Problem
Whatever the records hold, copy it exactly and completely.

── Excerpted data

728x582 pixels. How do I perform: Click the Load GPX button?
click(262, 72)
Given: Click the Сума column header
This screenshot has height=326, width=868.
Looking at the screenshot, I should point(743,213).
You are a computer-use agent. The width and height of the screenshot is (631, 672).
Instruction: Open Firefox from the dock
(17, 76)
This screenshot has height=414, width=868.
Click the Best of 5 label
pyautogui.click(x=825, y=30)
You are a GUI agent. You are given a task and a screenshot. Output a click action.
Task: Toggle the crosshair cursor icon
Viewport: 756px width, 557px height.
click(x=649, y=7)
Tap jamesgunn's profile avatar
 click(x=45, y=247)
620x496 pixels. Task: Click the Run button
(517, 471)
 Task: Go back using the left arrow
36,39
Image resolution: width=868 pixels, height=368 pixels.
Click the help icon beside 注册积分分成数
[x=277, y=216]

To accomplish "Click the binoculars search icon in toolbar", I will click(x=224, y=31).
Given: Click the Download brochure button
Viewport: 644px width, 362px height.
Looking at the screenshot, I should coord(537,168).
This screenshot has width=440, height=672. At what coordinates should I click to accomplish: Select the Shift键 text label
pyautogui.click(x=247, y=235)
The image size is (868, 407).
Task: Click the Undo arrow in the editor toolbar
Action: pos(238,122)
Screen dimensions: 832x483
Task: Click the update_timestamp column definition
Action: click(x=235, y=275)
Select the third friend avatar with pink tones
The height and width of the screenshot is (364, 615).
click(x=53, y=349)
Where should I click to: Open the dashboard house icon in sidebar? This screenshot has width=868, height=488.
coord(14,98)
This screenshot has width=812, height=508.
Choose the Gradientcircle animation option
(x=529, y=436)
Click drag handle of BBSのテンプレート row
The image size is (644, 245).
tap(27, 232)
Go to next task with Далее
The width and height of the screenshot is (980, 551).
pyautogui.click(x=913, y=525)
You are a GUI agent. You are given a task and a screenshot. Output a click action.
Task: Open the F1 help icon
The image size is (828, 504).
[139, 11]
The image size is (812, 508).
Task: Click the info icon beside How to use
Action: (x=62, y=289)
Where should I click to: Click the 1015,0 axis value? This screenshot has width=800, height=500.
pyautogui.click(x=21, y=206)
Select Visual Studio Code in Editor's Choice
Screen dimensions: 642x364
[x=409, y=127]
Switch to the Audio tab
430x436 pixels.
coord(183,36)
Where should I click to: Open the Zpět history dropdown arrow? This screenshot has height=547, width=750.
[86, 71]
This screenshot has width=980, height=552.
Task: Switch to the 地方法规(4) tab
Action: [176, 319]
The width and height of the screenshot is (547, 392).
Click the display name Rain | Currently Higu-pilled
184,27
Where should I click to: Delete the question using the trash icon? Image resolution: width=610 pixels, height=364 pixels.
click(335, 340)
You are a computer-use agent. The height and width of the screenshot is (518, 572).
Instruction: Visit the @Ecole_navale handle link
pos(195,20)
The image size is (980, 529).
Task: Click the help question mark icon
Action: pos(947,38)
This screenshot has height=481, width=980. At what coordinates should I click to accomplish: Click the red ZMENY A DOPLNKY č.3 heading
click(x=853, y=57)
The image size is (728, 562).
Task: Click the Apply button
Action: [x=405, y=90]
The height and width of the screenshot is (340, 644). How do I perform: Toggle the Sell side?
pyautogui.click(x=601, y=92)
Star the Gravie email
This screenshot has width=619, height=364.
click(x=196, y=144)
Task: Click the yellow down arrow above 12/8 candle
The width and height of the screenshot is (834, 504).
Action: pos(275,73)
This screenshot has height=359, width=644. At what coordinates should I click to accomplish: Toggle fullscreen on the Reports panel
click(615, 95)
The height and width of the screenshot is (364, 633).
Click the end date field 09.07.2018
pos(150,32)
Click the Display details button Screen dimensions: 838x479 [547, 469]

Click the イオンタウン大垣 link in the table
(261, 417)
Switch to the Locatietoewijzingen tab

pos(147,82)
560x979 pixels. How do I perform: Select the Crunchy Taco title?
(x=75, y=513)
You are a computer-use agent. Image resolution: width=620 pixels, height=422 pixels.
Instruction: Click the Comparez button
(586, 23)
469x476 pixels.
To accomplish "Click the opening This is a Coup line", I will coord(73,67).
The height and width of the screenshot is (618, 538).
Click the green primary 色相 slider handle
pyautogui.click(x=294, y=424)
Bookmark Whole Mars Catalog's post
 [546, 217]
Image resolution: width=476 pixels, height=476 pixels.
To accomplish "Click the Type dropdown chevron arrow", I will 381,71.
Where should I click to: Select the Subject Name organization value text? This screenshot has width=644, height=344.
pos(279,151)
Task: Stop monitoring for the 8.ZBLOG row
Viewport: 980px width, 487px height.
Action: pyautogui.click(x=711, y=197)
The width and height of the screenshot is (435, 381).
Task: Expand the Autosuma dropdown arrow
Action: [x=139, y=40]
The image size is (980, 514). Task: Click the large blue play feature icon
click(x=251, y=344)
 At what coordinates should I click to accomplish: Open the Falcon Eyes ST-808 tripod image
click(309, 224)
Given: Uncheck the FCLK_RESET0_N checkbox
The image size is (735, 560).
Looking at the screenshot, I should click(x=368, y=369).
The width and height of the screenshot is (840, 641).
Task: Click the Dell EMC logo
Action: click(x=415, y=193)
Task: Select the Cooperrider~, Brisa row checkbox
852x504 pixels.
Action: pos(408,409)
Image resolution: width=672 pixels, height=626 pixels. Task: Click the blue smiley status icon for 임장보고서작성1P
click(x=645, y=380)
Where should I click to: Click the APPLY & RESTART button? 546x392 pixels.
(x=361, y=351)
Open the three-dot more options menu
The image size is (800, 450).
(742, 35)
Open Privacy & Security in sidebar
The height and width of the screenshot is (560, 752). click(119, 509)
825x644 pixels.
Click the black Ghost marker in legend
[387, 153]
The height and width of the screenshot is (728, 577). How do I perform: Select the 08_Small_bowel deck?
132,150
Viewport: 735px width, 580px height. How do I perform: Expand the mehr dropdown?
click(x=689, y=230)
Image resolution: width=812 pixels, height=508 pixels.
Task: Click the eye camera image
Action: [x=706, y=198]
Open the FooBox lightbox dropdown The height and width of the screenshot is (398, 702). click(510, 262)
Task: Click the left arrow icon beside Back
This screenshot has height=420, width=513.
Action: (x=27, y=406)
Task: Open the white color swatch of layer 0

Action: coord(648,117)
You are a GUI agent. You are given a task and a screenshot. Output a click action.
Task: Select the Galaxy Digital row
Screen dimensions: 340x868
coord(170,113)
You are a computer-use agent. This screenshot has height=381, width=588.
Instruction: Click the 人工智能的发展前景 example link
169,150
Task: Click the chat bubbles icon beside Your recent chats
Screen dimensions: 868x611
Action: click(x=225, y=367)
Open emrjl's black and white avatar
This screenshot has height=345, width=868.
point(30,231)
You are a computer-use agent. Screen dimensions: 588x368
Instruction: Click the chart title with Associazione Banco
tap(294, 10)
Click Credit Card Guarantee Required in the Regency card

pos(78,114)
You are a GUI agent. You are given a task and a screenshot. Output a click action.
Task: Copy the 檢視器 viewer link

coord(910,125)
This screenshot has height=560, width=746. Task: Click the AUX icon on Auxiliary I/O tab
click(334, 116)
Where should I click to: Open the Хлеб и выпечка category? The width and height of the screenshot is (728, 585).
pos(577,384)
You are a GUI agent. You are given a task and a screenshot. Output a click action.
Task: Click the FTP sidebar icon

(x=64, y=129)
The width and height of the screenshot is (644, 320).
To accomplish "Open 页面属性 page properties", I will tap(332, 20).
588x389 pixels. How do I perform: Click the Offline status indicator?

────

Output of the task
728x582 pixels. How do I perform: Click the Load GPX button?
click(262, 72)
Given: Click the Сума column header
This screenshot has height=326, width=868.
Looking at the screenshot, I should point(743,213).
You are a computer-use agent. The width and height of the screenshot is (631, 672).
Instruction: Open Firefox from the dock
(17, 76)
This screenshot has height=414, width=868.
Click the Best of 5 label
pyautogui.click(x=825, y=30)
You are a GUI agent. You are given a task and a screenshot. Output a click action.
Task: Toggle the crosshair cursor icon
Viewport: 756px width, 557px height.
click(x=649, y=7)
Tap jamesgunn's profile avatar
 click(x=45, y=247)
620x496 pixels. Task: Click the Run button
(517, 471)
 Task: Go back using the left arrow
36,39
Image resolution: width=868 pixels, height=368 pixels.
Click the help icon beside 注册积分分成数
[x=277, y=216]

To accomplish "Click the binoculars search icon in toolbar", I will click(x=224, y=31).
Given: Click the Download brochure button
Viewport: 644px width, 362px height.
Looking at the screenshot, I should coord(537,168).
This screenshot has width=440, height=672. At what coordinates should I click to accomplish: Select the Shift键 text label
pyautogui.click(x=247, y=235)
The image size is (868, 407).
Task: Click the Undo arrow in the editor toolbar
Action: pos(238,122)
Screen dimensions: 832x483
Task: Click the update_timestamp column definition
Action: click(x=235, y=275)
Select the third friend avatar with pink tones
The height and width of the screenshot is (364, 615).
click(x=53, y=349)
Where should I click to: Open the dashboard house icon in sidebar? This screenshot has width=868, height=488.
coord(14,98)
This screenshot has width=812, height=508.
Choose the Gradientcircle animation option
(x=529, y=436)
Click drag handle of BBSのテンプレート row
The image size is (644, 245).
tap(27, 232)
Go to next task with Далее
The width and height of the screenshot is (980, 551).
pyautogui.click(x=913, y=525)
You are a GUI agent. You are given a task and a screenshot. Output a click action.
Task: Open the F1 help icon
The image size is (828, 504).
[139, 11]
The image size is (812, 508).
Task: Click the info icon beside How to use
Action: (x=62, y=289)
Where should I click to: Click the 1015,0 axis value? This screenshot has width=800, height=500.
pyautogui.click(x=21, y=206)
Select Visual Studio Code in Editor's Choice
Screen dimensions: 642x364
[x=409, y=127]
Switch to the Audio tab
430x436 pixels.
coord(183,36)
Where should I click to: Open the Zpět history dropdown arrow? This screenshot has height=547, width=750.
[86, 71]
This screenshot has width=980, height=552.
Task: Switch to the 地方法规(4) tab
Action: [176, 319]
The width and height of the screenshot is (547, 392).
Click the display name Rain | Currently Higu-pilled
184,27
Where should I click to: Delete the question using the trash icon? Image resolution: width=610 pixels, height=364 pixels.
click(335, 340)
You are a computer-use agent. The height and width of the screenshot is (518, 572).
Instruction: Visit the @Ecole_navale handle link
pos(195,20)
The image size is (980, 529).
Task: Click the help question mark icon
Action: pos(947,38)
This screenshot has height=481, width=980. At what coordinates should I click to accomplish: Click the red ZMENY A DOPLNKY č.3 heading
click(x=853, y=57)
The image size is (728, 562).
Task: Click the Apply button
Action: [x=405, y=90]
The height and width of the screenshot is (340, 644). How do I perform: Toggle the Sell side?
pyautogui.click(x=601, y=92)
Star the Gravie email
This screenshot has width=619, height=364.
click(x=196, y=144)
Task: Click the yellow down arrow above 12/8 candle
The width and height of the screenshot is (834, 504).
Action: pos(275,73)
This screenshot has height=359, width=644. At what coordinates should I click to accomplish: Toggle fullscreen on the Reports panel
click(615, 95)
The height and width of the screenshot is (364, 633).
Click the end date field 09.07.2018
pos(150,32)
Click the Display details button Screen dimensions: 838x479 [547, 469]

Click the イオンタウン大垣 link in the table
(261, 417)
Switch to the Locatietoewijzingen tab

pos(147,82)
560x979 pixels. How do I perform: Select the Crunchy Taco title?
(x=75, y=513)
You are a computer-use agent. Image resolution: width=620 pixels, height=422 pixels.
Instruction: Click the Comparez button
(586, 23)
469x476 pixels.
To accomplish "Click the opening This is a Coup line", I will coord(73,67).
The height and width of the screenshot is (618, 538).
Click the green primary 色相 slider handle
pyautogui.click(x=294, y=424)
Bookmark Whole Mars Catalog's post
 [546, 217]
Image resolution: width=476 pixels, height=476 pixels.
To accomplish "Click the Type dropdown chevron arrow", I will 381,71.
Where should I click to: Select the Subject Name organization value text? This screenshot has width=644, height=344.
pos(279,151)
Task: Stop monitoring for the 8.ZBLOG row
Viewport: 980px width, 487px height.
Action: pyautogui.click(x=711, y=197)
The width and height of the screenshot is (435, 381).
Task: Expand the Autosuma dropdown arrow
Action: [x=139, y=40]
The image size is (980, 514). Task: Click the large blue play feature icon
click(x=251, y=344)
 At what coordinates should I click to accomplish: Open the Falcon Eyes ST-808 tripod image
click(309, 224)
Given: Uncheck the FCLK_RESET0_N checkbox
The image size is (735, 560).
Looking at the screenshot, I should click(x=368, y=369).
The width and height of the screenshot is (840, 641).
Task: Click the Dell EMC logo
Action: click(x=415, y=193)
Task: Select the Cooperrider~, Brisa row checkbox
852x504 pixels.
Action: pos(408,409)
Image resolution: width=672 pixels, height=626 pixels. Task: Click the blue smiley status icon for 임장보고서작성1P
click(x=645, y=380)
Where should I click to: Click the APPLY & RESTART button? 546x392 pixels.
(x=361, y=351)
Open the three-dot more options menu
The image size is (800, 450).
(742, 35)
Open Privacy & Security in sidebar
The height and width of the screenshot is (560, 752). click(119, 509)
825x644 pixels.
Click the black Ghost marker in legend
[387, 153]
The height and width of the screenshot is (728, 577). How do I perform: Select the 08_Small_bowel deck?
132,150
Viewport: 735px width, 580px height. How do I perform: Expand the mehr dropdown?
click(x=689, y=230)
Image resolution: width=812 pixels, height=508 pixels.
Task: Click the eye camera image
Action: [x=706, y=198]
Open the FooBox lightbox dropdown The height and width of the screenshot is (398, 702). click(510, 262)
Task: Click the left arrow icon beside Back
This screenshot has height=420, width=513.
Action: (x=27, y=406)
Task: Open the white color swatch of layer 0

Action: coord(648,117)
You are a GUI agent. You are given a task and a screenshot. Output a click action.
Task: Select the Galaxy Digital row
Screen dimensions: 340x868
coord(170,113)
You are a computer-use agent. This screenshot has height=381, width=588.
Instruction: Click the 人工智能的发展前景 example link
169,150
Task: Click the chat bubbles icon beside Your recent chats
Screen dimensions: 868x611
Action: click(x=225, y=367)
Open emrjl's black and white avatar
This screenshot has height=345, width=868.
point(30,231)
You are a computer-use agent. Screen dimensions: 588x368
Instruction: Click the chart title with Associazione Banco
tap(294, 10)
Click Credit Card Guarantee Required in the Regency card

pos(78,114)
You are a GUI agent. You are given a task and a screenshot. Output a click action.
Task: Copy the 檢視器 viewer link

coord(910,125)
This screenshot has height=560, width=746. Task: Click the AUX icon on Auxiliary I/O tab
click(334, 116)
Where should I click to: Open the Хлеб и выпечка category? The width and height of the screenshot is (728, 585).
pos(577,384)
You are a GUI agent. You are given a task and a screenshot. Output a click action.
Task: Click the FTP sidebar icon

(x=64, y=129)
The width and height of the screenshot is (644, 320).
To accomplish "Open 页面属性 page properties", I will tap(332, 20).
588x389 pixels. How do I perform: Click the Offline status indicator?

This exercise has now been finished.